The report is the result of a year long inquiry held by the All Party Parliamentary Group on Breast Cancer, whose secretariat is provided by the charity Breast Cancer Now. The APPG held four oral inquiry sessions, as well as hosting focus groups with patients and receiving written evidence from charities, healthcare professionals, CCGs and patients.


Despite reducing geographical variation being a key pledge of the Cancer Taskforce's report in 2015 (which we were both involved in), and also a key feature of the 5 Year Forward View and subsequent reports, it seems there is still geographical variation in England. Survival for people with breast cancer has improved, but our takeaway from the report is that a patient in the North East can't be sure they're getting the same service as someone on the South Coast. This causes considerable worry for people when they need to be focused on their treatment and getting better.

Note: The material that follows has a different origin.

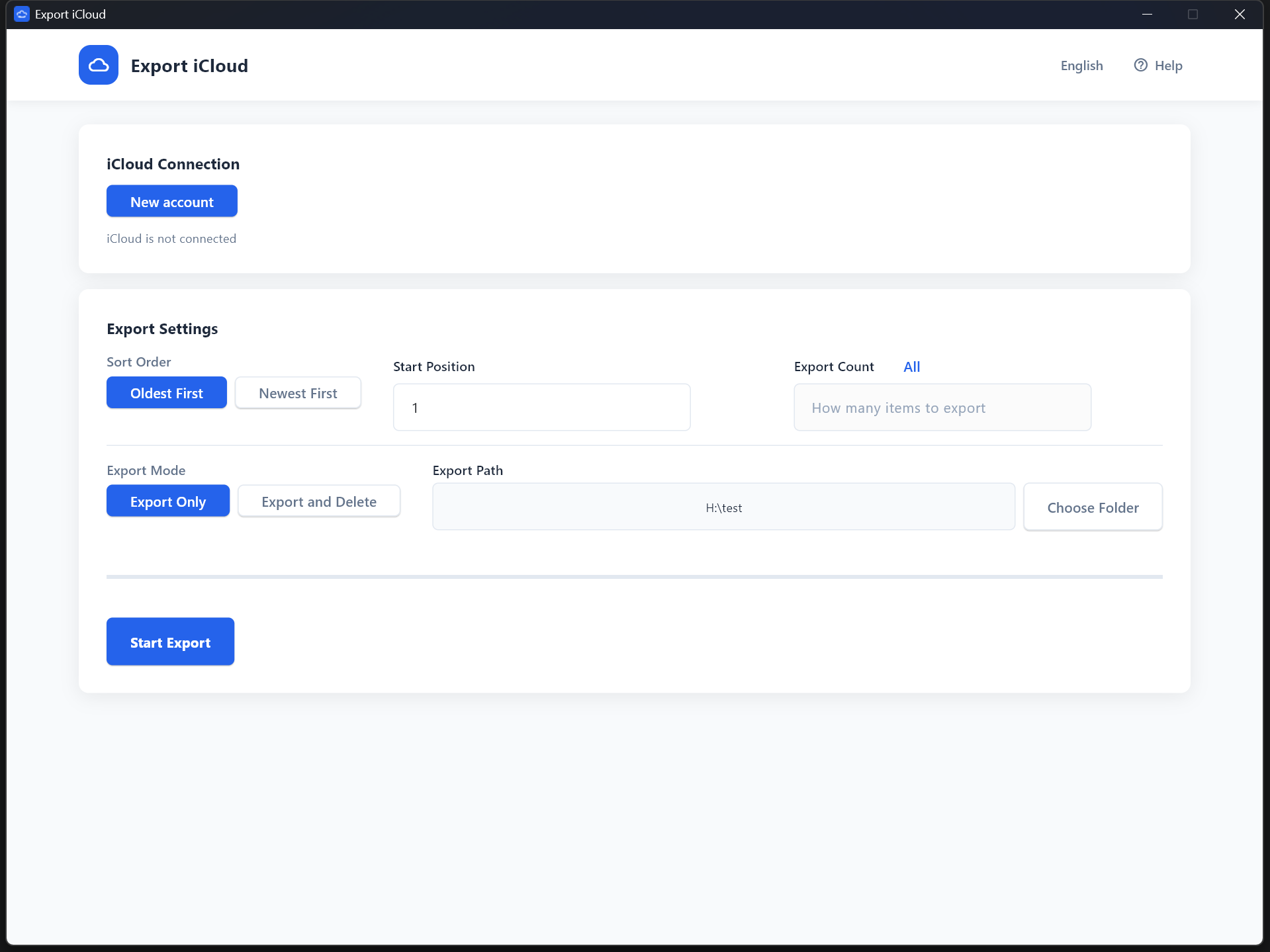
Task: Select All for Export Count
Action: pos(911,367)
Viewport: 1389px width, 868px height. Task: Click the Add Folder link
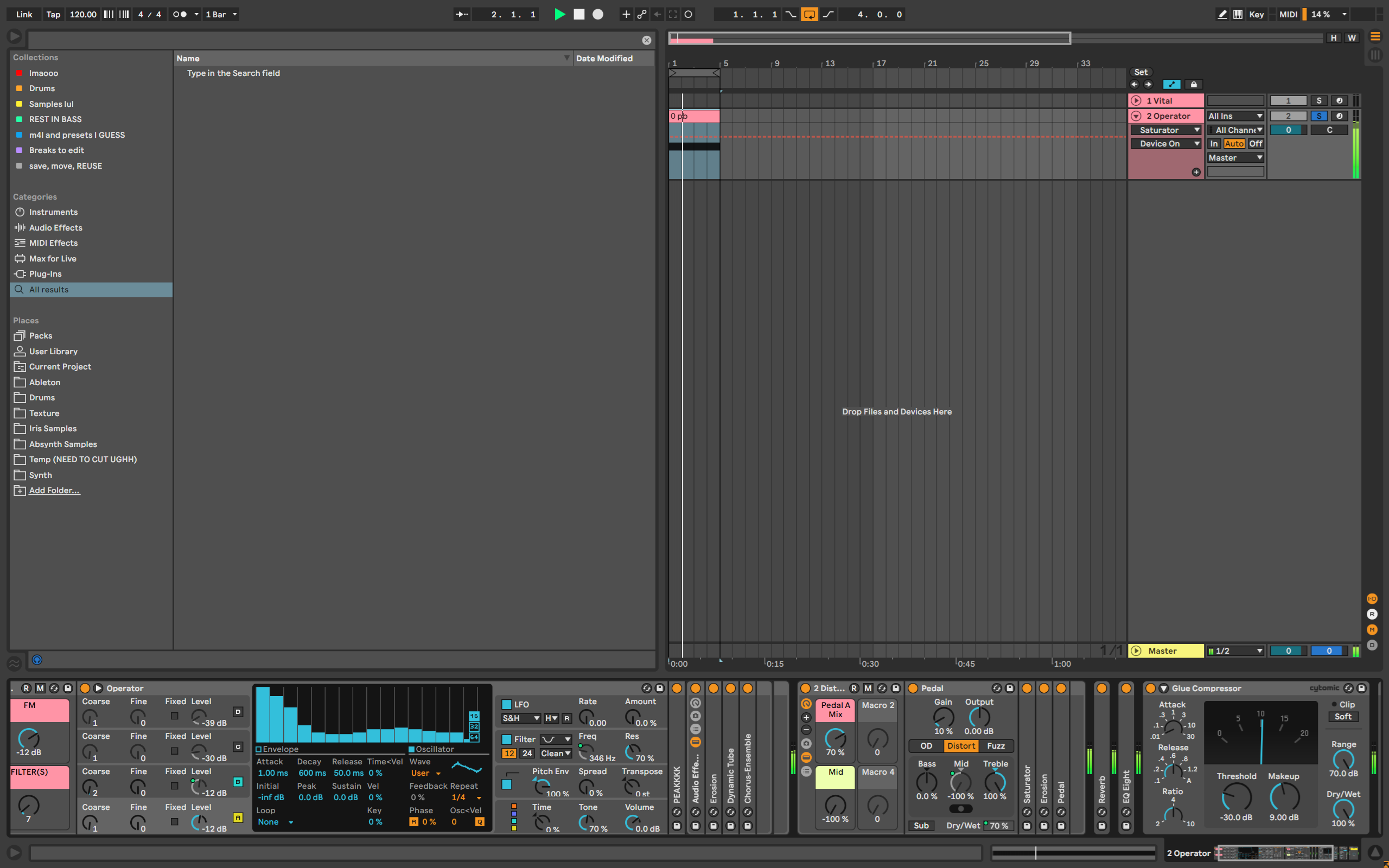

Our view: the solution is investing in the workforce. It takes many people with different skills and experience to deliver world class cancer care to a patient. If any part of the workforce within the cancer pathway is unavailable or pressured, then delays and gaps will occur in care. In our view, 'it's the workforce, stupid' seems to be the unspoken refrain to the NHS's woes in the last few years. Solving the workforce problem means support for NHS staff to develop and learn so that staff are retained, ensuring posts are filled so that staff are not overly pressured, and investing in the future workforce by making sure there are newly skilled people ready to take over as people retire. It also means looking to the future and making sure that new roles are developed alongside new technologies. Health Education England has a vital role to play in making sure that the workforce is sufficient and it is good to see it is now starting to lead the way via its publication of workforce strategies, including the first ever cancer workforce plan. Let's hope these plans make a difference so that every patient can be sure they are getting world class care and treatment.